Low corporate tax rates really do help to give a country a significant competitive advantage over economic rivals, and are connected with higher than average economic growth, according to the results of a long-term study of international tax rates.

The study, by KPMG International, analyses international movements in corporate tax rates in 86 countries for the past 14 years, drawing on the annual surveys the organization has conducted since 1993.

The findings point to a link between high economic growth rates in countries such as Ireland, Norway, Sweden and Denmark and favourable corporate tax regimes.

Of these countries, Ireland stands as the strongest evidence that low corporate tax rates spur economic growth. Its headline corporate tax rate has fallen in stages from 40% in 1993 to 12.5% today, giving it the lowest corporate tax rate of any developed country.
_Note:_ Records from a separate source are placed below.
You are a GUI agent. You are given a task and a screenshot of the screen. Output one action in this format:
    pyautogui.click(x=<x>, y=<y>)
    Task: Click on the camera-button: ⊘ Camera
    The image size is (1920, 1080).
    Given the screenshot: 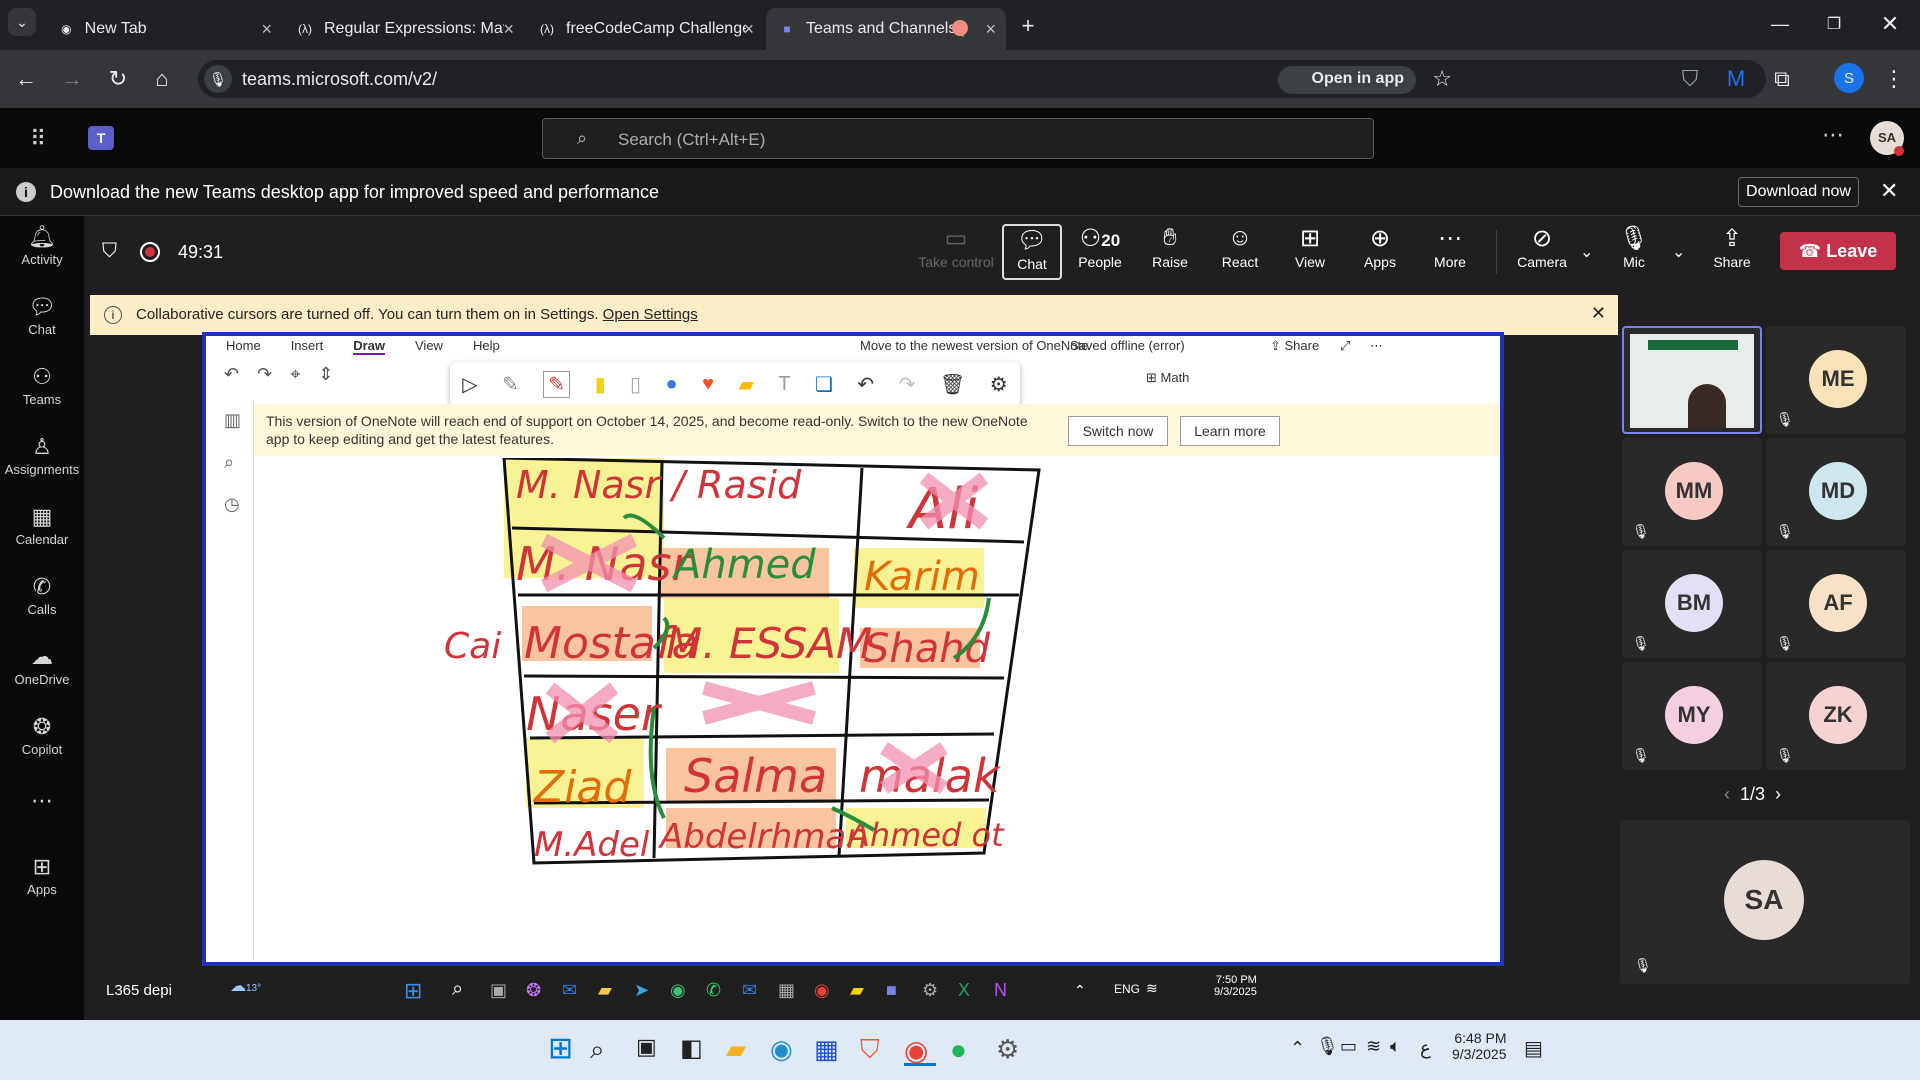 What is the action you would take?
    pyautogui.click(x=1542, y=252)
    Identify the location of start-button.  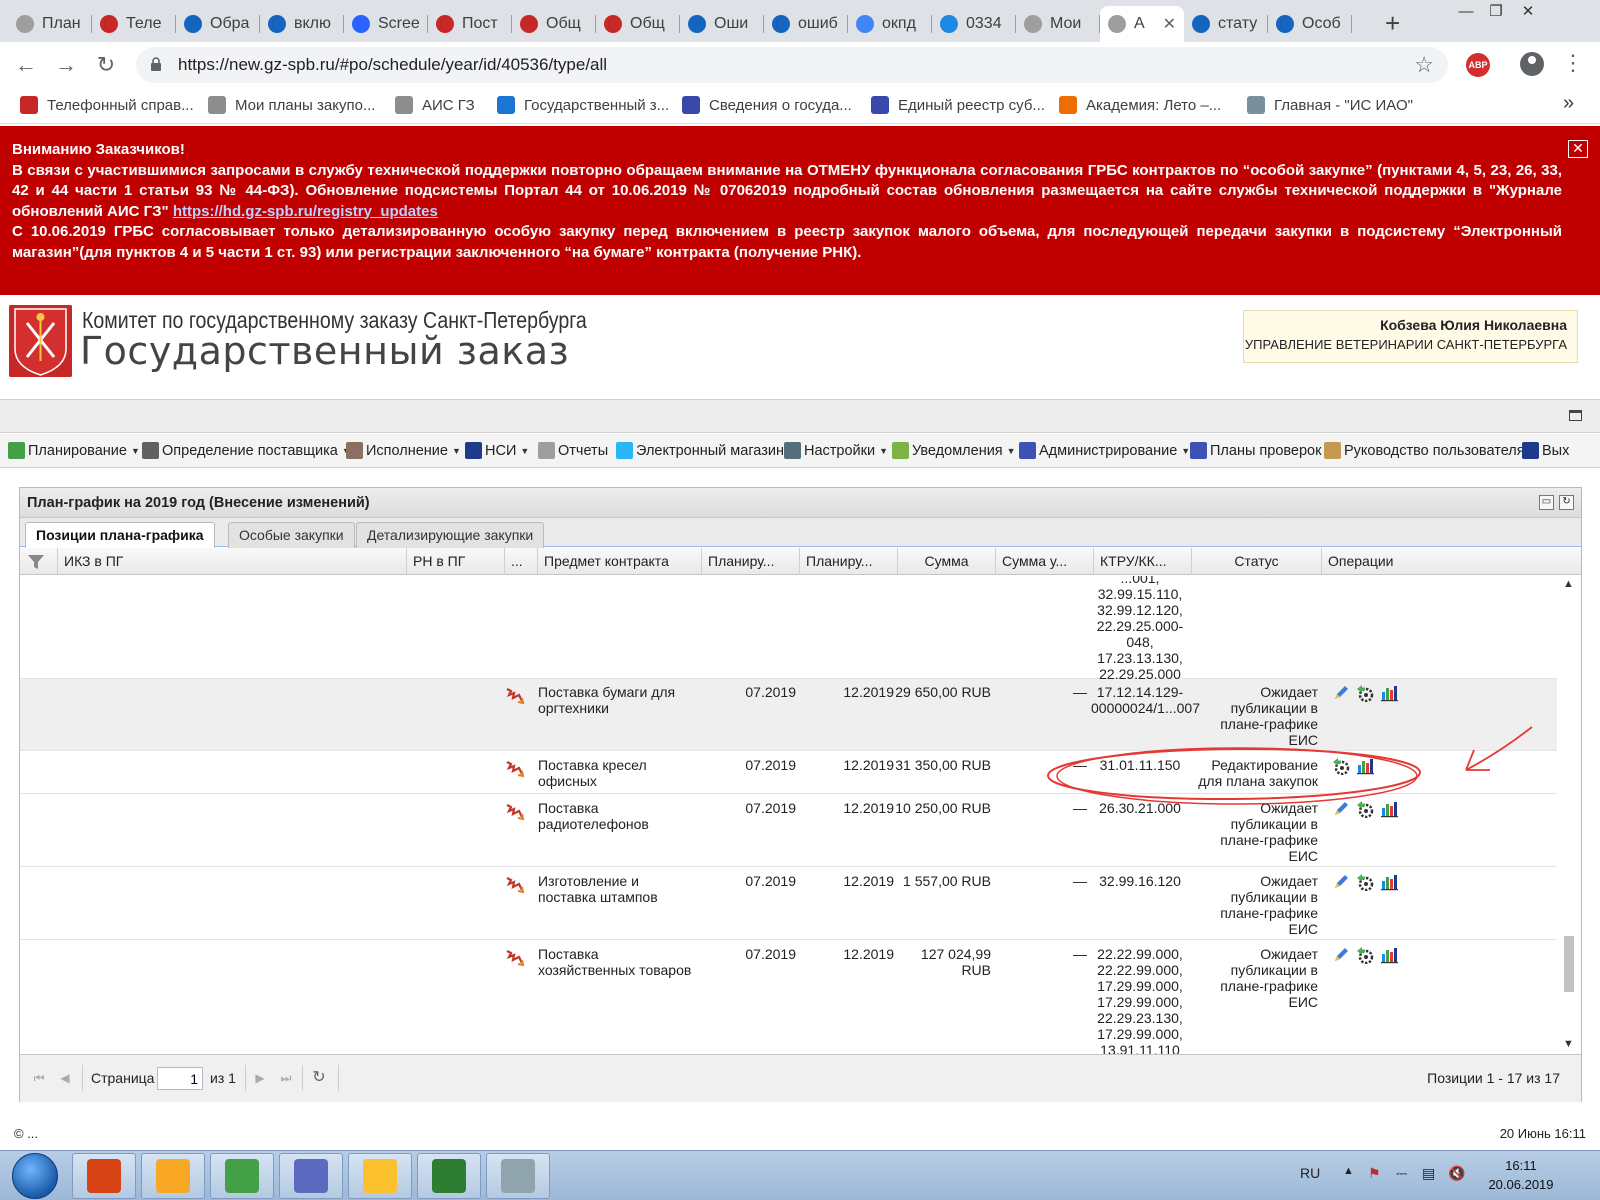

At its peak, the Irish economy enjoyed annual growth rates of up to 12%.

Meanwhile, the Scandinavian countries, Norway, Sweden and Denmark, have also enjoyed high growth rates after cutting corporate tax rates and reorganizing their taxation systems in the late 1980s and early 1990s, actions which have cemented their places in the world's top ten economic growth leagues, the report observed.

Canada has also followed the trend by reducing a combined federal/provincial rate from 44.3% to 36.1% between 1993 and 2006.

The US is a significant exception to this trend, having had consistently high rates of growth despite a corporate tax rate that has remained almost static at 40%. This anomaly, according to KPMG Canada's National Leader of International Corporate Tax, Tony Swiderski, is a result of the "sheer economic power" of the US which continues to attract multinational companies regardless of the high tax rate. However, even here, the one-year tax cut on repatriated funds to 5.3% from 35% brought about by the American Jobs Creation Act of 2004 sucked in $300 billion, showing the effectiveness of tax cuts, the study noted.

But cuts in single tax rates are no longer a guaranteed way of stimulating growth in a nation's economy, the report observed. As tax competition has gathered pace in recent years, growth rates have in some countries petered out; for example, Ireland's growth has recently slowed to around 2.5% due to strong competition on tax rates and incentives for inward investment from Eastern European countries like Poland and Hungary. Governments therefore have been forced to look to other factors in their quest to attract multinational companies, such as economic and legal infrastructure.

"Governments have an opportunity to attract inward investment not just through low taxation, but through astute global marketing of the benefits of placing operations in their countries," observed Penny Woolford, Leader of KPMG's International Corporate Tax practice in Toronto.

"Strategies being pursued include market share strategies (such as enforcement of transfer pricing rules) and diversification of income (a shift in the balance between direct and indirect taxes)," she added.

KPMG also found the governments are now more willing to communicate strategic policy for collecting taxes and spending the revenues.

"By actively explaining to investors the benefits arising from their social policies, governments can make it easier for corporations to persuade shareholders and others that a particular decision was financially sensible, socially responsible and capable of producing the sustainable benefits that investors are looking for," Woolford concluded.